---------- Entries shown ----------

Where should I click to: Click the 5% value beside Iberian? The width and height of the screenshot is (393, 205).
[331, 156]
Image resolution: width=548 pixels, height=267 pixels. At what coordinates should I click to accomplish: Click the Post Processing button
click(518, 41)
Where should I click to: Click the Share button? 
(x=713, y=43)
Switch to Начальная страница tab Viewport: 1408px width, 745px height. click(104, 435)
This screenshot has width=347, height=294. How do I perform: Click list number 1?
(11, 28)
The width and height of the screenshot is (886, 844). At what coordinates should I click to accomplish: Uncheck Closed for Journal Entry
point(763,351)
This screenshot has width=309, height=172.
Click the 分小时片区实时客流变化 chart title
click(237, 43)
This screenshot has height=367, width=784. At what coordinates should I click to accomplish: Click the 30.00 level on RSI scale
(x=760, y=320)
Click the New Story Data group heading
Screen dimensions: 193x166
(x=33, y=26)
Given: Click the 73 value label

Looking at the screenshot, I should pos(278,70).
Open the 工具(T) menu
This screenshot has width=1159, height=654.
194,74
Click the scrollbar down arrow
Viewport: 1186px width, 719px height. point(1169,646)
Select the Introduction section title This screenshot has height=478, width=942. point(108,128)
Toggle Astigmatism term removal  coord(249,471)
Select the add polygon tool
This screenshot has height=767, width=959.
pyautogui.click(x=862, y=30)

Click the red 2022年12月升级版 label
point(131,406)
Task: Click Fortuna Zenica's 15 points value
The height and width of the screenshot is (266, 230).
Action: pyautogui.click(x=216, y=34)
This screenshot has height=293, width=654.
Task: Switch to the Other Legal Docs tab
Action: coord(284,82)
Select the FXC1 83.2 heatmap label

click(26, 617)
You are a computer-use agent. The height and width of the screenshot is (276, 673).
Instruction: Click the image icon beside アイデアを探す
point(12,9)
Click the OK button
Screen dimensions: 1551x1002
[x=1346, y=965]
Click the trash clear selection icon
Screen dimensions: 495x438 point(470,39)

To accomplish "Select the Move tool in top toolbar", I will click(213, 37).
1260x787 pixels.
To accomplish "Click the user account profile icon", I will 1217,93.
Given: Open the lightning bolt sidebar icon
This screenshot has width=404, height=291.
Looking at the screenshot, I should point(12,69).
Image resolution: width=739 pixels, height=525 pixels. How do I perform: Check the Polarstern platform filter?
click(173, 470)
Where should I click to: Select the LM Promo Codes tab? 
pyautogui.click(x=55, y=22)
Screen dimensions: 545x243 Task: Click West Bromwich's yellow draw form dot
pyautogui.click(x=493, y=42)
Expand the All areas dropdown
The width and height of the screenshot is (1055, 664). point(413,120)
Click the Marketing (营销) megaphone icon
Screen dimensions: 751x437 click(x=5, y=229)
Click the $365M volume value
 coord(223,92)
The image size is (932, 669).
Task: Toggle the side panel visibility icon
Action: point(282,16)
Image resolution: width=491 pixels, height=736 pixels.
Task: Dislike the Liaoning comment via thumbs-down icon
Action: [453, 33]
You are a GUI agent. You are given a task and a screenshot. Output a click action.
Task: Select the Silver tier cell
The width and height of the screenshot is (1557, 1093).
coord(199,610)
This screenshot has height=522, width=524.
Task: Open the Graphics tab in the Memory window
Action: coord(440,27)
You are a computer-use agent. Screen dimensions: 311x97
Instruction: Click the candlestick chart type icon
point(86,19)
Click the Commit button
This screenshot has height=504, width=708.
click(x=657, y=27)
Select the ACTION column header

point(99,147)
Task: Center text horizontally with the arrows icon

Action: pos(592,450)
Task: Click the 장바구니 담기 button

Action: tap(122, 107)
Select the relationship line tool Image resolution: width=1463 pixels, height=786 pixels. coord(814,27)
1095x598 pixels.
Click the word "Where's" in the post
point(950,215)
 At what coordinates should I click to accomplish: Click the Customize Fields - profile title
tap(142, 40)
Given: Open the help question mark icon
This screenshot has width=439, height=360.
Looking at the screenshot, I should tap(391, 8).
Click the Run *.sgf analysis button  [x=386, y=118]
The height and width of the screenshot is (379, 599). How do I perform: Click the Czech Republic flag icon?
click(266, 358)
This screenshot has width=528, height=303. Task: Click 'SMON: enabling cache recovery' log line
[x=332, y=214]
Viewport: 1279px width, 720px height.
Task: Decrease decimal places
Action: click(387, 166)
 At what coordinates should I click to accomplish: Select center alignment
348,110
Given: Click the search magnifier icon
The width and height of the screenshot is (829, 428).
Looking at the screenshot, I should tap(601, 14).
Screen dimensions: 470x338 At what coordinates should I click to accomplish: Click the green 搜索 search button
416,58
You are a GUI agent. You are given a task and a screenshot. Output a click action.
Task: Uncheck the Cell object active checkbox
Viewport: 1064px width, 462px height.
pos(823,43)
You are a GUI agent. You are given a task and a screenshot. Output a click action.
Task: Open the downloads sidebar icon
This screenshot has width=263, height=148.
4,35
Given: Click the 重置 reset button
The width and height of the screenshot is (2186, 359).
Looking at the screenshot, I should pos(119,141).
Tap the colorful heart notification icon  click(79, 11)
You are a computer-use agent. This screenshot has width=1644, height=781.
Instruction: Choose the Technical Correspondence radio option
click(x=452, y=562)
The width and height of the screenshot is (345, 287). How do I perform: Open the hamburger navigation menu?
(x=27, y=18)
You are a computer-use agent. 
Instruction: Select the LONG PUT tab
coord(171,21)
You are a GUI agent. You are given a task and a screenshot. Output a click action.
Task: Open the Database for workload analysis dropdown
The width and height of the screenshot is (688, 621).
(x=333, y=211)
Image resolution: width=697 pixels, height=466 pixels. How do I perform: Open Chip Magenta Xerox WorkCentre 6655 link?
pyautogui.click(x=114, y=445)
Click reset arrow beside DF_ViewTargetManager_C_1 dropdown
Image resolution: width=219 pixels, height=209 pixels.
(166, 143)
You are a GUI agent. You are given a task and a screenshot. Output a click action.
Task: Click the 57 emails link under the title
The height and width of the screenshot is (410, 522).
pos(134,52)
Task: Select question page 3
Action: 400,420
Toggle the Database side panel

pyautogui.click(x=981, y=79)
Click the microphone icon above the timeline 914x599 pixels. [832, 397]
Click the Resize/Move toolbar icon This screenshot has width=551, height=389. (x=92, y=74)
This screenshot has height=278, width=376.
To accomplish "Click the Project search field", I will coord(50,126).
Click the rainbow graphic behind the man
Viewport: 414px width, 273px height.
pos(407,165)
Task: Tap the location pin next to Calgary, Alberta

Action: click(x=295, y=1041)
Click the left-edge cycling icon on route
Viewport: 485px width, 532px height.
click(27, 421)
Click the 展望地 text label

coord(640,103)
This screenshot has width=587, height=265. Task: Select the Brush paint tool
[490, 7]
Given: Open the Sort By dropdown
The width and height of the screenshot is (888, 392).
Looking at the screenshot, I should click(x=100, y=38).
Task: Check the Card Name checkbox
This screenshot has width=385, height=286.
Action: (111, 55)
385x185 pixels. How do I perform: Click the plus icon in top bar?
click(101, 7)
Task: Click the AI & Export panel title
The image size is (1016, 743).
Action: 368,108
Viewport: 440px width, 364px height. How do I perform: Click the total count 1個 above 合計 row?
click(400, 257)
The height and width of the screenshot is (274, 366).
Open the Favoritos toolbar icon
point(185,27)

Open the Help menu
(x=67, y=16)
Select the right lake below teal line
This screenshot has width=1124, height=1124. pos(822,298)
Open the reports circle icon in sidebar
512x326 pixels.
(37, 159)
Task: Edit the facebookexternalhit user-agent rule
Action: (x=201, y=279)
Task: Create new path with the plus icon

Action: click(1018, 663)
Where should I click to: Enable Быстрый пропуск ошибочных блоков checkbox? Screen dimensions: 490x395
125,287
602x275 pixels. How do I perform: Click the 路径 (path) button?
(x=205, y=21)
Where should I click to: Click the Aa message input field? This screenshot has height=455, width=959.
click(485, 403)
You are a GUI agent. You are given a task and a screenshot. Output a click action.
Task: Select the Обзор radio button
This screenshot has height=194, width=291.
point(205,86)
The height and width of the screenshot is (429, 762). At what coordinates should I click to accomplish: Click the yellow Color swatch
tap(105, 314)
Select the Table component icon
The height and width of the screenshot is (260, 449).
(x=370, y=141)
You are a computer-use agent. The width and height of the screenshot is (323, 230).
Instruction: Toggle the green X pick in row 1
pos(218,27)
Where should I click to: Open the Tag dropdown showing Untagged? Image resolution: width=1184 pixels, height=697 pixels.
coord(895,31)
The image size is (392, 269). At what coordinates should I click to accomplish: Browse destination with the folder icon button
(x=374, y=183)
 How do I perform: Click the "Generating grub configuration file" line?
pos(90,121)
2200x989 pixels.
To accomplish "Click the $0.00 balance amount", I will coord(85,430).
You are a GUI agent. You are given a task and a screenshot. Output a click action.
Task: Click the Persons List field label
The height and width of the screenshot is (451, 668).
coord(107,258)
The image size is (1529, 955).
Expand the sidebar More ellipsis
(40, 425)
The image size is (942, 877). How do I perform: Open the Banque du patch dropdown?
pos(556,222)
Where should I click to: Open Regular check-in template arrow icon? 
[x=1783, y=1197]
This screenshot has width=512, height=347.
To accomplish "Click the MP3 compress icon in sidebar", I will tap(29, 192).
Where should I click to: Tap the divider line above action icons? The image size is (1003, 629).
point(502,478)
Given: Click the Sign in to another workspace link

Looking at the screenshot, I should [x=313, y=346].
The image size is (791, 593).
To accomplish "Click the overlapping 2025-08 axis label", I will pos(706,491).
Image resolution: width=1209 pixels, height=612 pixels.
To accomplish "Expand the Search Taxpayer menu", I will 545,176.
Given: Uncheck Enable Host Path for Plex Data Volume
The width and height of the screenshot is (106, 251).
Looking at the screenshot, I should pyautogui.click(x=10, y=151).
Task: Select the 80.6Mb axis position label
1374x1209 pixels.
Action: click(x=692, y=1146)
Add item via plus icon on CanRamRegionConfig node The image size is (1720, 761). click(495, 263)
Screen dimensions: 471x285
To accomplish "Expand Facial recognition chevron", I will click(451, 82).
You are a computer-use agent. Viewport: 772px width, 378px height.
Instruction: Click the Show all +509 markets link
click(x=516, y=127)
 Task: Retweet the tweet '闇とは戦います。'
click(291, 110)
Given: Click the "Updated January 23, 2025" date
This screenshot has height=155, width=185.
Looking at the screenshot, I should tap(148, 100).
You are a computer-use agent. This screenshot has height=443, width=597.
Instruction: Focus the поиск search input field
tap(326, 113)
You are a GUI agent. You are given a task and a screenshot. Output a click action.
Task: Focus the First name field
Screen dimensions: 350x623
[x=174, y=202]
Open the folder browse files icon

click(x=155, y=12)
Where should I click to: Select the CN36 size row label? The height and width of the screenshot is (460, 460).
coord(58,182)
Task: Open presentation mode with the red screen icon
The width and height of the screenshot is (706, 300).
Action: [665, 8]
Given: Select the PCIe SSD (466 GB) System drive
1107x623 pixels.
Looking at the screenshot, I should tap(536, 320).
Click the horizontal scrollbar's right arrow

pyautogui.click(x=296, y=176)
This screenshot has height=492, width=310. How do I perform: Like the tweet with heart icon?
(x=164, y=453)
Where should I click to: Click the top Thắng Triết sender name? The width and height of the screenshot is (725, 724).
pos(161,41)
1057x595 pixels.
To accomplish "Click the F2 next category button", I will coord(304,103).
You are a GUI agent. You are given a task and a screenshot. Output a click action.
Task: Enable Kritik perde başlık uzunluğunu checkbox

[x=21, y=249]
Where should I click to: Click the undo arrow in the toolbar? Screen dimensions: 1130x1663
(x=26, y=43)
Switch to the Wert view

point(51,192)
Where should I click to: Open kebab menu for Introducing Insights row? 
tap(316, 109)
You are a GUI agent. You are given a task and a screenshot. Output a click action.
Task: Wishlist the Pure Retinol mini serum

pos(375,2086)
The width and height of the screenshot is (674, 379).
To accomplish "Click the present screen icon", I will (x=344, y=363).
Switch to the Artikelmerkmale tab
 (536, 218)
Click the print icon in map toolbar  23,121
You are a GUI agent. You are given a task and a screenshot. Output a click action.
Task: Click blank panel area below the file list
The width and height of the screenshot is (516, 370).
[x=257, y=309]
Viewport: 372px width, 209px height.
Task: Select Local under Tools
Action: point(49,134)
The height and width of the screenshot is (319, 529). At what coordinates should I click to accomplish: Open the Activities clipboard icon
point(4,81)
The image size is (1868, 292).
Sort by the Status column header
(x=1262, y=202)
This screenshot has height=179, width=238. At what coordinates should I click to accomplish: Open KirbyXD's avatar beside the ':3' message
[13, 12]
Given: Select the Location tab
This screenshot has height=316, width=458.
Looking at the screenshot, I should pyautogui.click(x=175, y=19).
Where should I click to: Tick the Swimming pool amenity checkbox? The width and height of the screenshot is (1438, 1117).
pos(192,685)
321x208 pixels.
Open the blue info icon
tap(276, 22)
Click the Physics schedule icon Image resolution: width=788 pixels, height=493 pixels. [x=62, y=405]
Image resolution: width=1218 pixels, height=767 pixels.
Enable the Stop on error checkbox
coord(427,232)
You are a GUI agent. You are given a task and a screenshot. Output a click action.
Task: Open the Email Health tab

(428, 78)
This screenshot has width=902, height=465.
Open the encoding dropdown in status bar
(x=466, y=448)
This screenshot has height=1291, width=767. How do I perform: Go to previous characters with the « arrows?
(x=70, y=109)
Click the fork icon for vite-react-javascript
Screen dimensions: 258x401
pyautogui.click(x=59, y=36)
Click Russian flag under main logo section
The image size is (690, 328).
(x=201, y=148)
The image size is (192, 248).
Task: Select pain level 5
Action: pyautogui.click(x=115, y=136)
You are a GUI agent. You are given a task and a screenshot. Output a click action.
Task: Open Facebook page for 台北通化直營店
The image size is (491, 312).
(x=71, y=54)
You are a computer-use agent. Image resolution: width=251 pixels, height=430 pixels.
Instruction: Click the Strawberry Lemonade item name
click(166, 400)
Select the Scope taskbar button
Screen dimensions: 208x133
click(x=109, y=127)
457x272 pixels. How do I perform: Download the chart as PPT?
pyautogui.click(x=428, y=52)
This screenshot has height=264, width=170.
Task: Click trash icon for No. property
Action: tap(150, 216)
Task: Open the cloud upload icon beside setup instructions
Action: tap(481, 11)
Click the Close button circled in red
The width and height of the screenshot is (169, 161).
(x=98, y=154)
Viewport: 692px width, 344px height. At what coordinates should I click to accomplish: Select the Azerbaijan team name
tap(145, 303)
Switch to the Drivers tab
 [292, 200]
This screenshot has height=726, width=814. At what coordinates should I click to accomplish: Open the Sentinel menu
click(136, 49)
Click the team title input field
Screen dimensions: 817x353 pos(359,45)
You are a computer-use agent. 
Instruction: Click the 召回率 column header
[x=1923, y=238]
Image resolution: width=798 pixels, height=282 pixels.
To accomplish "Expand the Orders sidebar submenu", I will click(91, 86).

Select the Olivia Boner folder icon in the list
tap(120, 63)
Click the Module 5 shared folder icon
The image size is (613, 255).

----------

Work to be completed -> Pull every line containing "axis" from the data.

Exercise response ->
To accomplish "Click the overlapping 2025-08 axis label", I will pos(706,491).
Task: Select the 80.6Mb axis position label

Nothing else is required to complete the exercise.